Professor Sarah Gilbert also said that lessons had not been learned until it was too late, or had not been learned at all.

“Yes, this particular virus came out of nowhere," she said in an interview with The Observer. "But we have also known for a long time that a ‘disease X’, as the WHO termed it, was going to appear at some point and start spreading.

"We had been warned.
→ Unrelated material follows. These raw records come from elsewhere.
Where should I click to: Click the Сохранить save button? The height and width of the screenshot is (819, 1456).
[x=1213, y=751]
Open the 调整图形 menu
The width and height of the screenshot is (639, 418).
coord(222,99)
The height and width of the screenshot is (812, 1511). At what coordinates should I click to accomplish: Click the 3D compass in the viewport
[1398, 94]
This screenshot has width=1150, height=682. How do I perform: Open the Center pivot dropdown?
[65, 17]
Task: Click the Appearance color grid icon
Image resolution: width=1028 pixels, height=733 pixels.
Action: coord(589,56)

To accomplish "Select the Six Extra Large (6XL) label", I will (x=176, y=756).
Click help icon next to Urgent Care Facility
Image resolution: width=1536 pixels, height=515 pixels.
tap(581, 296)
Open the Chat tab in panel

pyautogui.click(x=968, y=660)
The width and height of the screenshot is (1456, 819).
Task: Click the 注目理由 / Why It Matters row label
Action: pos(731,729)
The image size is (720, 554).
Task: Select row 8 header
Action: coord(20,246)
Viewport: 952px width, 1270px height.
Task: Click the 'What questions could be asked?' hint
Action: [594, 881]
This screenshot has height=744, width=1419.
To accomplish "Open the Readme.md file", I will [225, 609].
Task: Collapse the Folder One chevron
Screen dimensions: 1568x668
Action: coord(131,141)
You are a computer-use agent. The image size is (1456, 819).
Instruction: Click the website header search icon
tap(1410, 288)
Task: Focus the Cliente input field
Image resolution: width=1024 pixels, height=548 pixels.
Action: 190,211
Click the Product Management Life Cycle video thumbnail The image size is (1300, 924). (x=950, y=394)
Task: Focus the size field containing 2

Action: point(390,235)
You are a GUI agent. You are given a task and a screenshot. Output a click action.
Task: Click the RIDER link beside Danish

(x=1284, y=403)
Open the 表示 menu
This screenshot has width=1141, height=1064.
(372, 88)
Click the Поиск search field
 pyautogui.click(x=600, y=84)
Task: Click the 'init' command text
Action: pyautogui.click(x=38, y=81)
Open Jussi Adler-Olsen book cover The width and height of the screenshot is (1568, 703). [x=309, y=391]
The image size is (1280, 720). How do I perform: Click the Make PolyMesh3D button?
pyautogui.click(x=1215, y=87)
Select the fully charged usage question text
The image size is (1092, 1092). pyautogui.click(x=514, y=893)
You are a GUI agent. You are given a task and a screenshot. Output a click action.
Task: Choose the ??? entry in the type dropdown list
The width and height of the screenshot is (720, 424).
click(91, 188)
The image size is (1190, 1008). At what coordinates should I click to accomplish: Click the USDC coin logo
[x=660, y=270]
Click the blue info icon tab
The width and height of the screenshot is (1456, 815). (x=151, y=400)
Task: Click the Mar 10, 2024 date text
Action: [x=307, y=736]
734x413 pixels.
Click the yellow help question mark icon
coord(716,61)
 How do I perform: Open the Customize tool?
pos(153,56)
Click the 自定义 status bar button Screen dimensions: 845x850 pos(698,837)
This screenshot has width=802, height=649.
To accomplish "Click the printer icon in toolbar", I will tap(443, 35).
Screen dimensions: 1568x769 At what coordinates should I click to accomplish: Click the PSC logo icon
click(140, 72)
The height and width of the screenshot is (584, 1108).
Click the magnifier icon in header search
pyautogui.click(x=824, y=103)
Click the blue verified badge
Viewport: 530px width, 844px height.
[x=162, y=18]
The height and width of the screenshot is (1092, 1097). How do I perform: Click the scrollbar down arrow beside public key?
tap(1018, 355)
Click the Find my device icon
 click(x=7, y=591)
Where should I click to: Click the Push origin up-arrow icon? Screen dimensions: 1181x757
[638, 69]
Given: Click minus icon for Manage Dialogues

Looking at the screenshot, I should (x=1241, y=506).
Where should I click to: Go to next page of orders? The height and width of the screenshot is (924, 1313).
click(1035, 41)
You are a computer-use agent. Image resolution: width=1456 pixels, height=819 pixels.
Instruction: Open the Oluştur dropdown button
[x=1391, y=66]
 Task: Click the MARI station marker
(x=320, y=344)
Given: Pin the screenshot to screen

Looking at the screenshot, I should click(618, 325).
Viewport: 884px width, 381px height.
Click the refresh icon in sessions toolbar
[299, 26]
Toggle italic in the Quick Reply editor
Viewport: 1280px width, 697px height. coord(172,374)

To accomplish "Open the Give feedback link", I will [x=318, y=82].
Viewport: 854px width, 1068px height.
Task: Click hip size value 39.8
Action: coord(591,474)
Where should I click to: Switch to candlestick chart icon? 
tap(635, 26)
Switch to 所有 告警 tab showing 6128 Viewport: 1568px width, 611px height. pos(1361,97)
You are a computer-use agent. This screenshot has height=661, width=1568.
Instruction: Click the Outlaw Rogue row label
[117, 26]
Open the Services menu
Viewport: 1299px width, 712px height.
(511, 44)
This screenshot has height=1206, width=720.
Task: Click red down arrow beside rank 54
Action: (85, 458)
But again we weren’t ready.”

Prof Gilbert, who lead the team which developed the vaccine at Oxford University, added: "For example, we are still talking about the dangers of airborne viruses spreading in quarantine hotels.

"It has been known since the Mers outbreak in South Korea in 2015 that coronaviruses spread through the air."

The top scientist also criticised delays in building the UK’s Vaccine Manufacturing Innovation Centre in Oxfordshire, which is backed by £158m of government funding.

"It is wonderful that we are getting the centre, but it won’t be ready until late 2021," she told The Observer. "It would have been better if it had been up and running in 2020. It is going to help us in the future, but there wasn’t sufficient emphasis on getting it ready quickly."

Earlier this week former health secretary Jeremy Hunt admitted the UK had prepared for the wrong pandemic and that decisions made while he was in office may have hampered the government's response.

In 2015 the Cabinet Office rated the chances of a flu pandemic as high, but stated: “The likelihood of a new disease spreading to the UK is low.”

In October the following year, the government carried out Exercise Cygnus to test plans for a flu pandemic. As a result it focused on vaccination and hospital capacity rather than methods used for Sars and Mers such as containment, community testing, contact tracing and isolation, and stockpiling personal protective equipment and ventilators.